More rudimentary forms of artificial intelligence existed for decades before the latest wave of AI products. Earlier versions had logic that was explicitly programmed by its creators, but new large-language models like OpenAI’s Chat GPT use machine learning to refine itself.

“It’s really the fact that the machines, or the systems, can now learn from data rather than having to be explicitly programmed by humans,” said Ross Gruetzemacher, a professor at Wichita State University who studies AI.

Humans aren’t programming the logic, but they are curating the data that AI systems feed off of, getting it to follow instruction and fine-tuning it to reflect the preferences of its users.

“Sometimes these models come off training and they’re inherently not well aligned with human values,” Gruetzemacher said. “They reflect a lot of stuff that’s in Reddit threads, things that are biased or bigoted, and then you have to go and say no this is wrong.”

AI models can also be inaccurate. Chatbots repeatedly misstated election information for upcoming primary elections. The guardrails in place may also cause issues, like Google’s Gemini AI’s creation of ahistorical images that have been shared across the internet in the past week.

The fallibility of the technology could lead to dishonest depiction in political campaigns without human direction.

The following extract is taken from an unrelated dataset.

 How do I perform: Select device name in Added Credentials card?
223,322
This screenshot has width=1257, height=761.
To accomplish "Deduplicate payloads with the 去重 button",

“If there isn’t fine-tuning of the model to make or remove a lot of the stuff that it learned from the internet, then it could have outputs that are consistent with negative political ads, or it could learn to potentially message the truth in ways that are in a gray area ethically but are commonly done in political ads,” Gruetzemacher said.

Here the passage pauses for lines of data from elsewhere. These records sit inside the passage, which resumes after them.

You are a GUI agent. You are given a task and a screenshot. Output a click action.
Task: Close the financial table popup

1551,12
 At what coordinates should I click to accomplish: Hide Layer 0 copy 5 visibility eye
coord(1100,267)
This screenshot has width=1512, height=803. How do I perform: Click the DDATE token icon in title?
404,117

The technology could also erode trust in candidates themselves. General counsel for the Kansas Secretary of State’s Office said the nature of AI could lead to what’s called a liar’s dividend, where candidates can dismiss potentially harmful information as artificial intelligence. Offending campaigns could also shirk responsibility and blame missteps on the technology.

“At some point you’re going to get content that does get into ethical gray areas or crosses ethical lines,” Gruetzemacher said, “and then there’s a lack of accountability for the politicians.”

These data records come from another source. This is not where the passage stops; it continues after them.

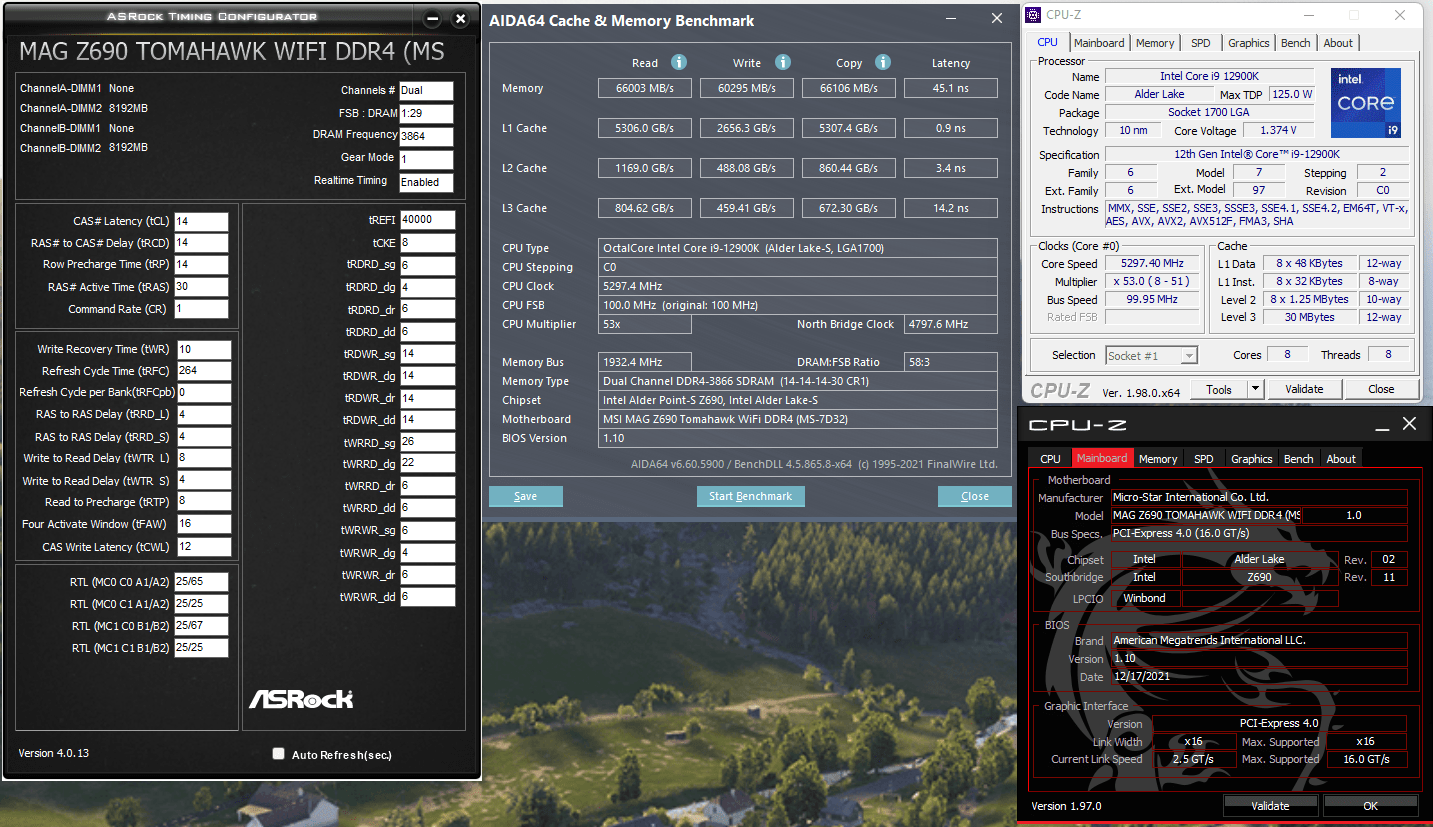
Task: Click the Intel Core i9 logo in CPU-Z
Action: (1366, 102)
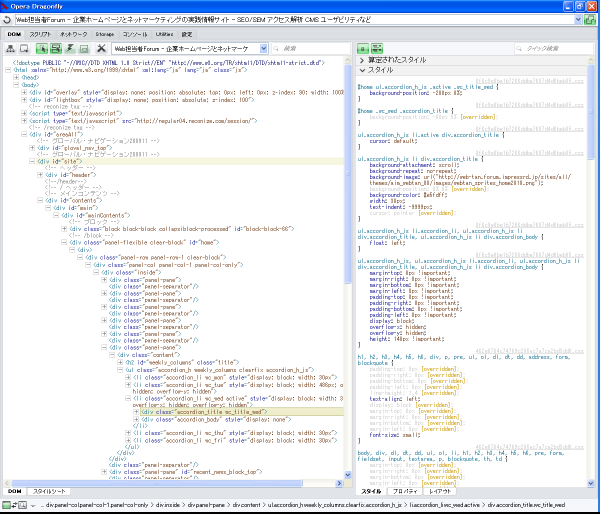Switch to the スクリプト tab
Screen dimensions: 600x514
[x=41, y=34]
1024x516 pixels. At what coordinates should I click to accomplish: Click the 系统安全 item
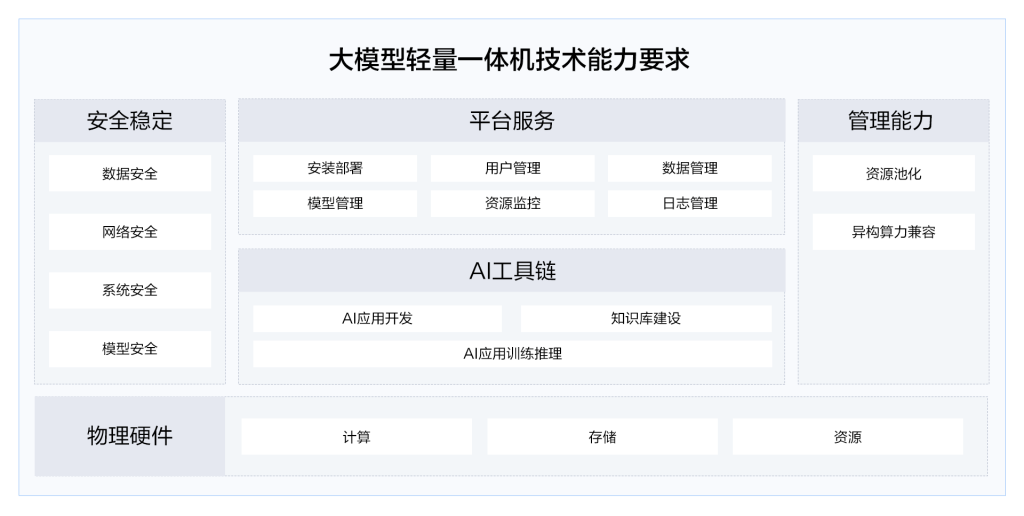130,290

AI already used in Kansas politics

You don’t need to look for hypothetical ads to find AI in Kansas politics, it’s already being used in political campaigns. On Friday, the Kansas Republican Party announced a partnership with Numinar, an AI-assisted company specializing in creating voter profiles to aid campaigns.

Numinar uses data it receives from the Republican National Convention as a way to contact and survey voters. It then uses the information to create predictive models that show how likely a person is to vote and what issues are important to them.

“It’s not that voter scoring hasn’t ever been done before. It’s just that the process has usually been restricted to analytics firms. And those are often more cost prohibitive for campaigns,” a Numinar spokesperson said. “A lot of times people want to know what issue matters most in an election. Crime? Being pro-choice or pro-life? When they get that data back from people, it can help them adjust their own messaging so that they’re reaching the right voters with the right message.”

Numinar said content development and messaging are still going to be the sole responsibility of candidates. Last March, Numinar CEO Will Long told Reuters that it experimented with AI-generated audio and images, but the spokesperson said the priority for the company right now is building its content suite rather than generative AI.

Gruetzemacher’s immediate concern with AI in politics is with generative content, more so than the microtargeting of voter demographics that Numinar does. If microtargeting is joined with generative content, he thinks it would be difficult for a campaign to remain transparent in its messaging.

He also sees the boundless potential of the technology, even if there are issues that need to be accounted for.

“What we’re going to have to do this time is deal with even more risks and manage them quickly,” Gruetzemacher said. “If we can do that, I think there’s a lot more potential than even the computer or the internal combustion engine and potentially more than electricity.”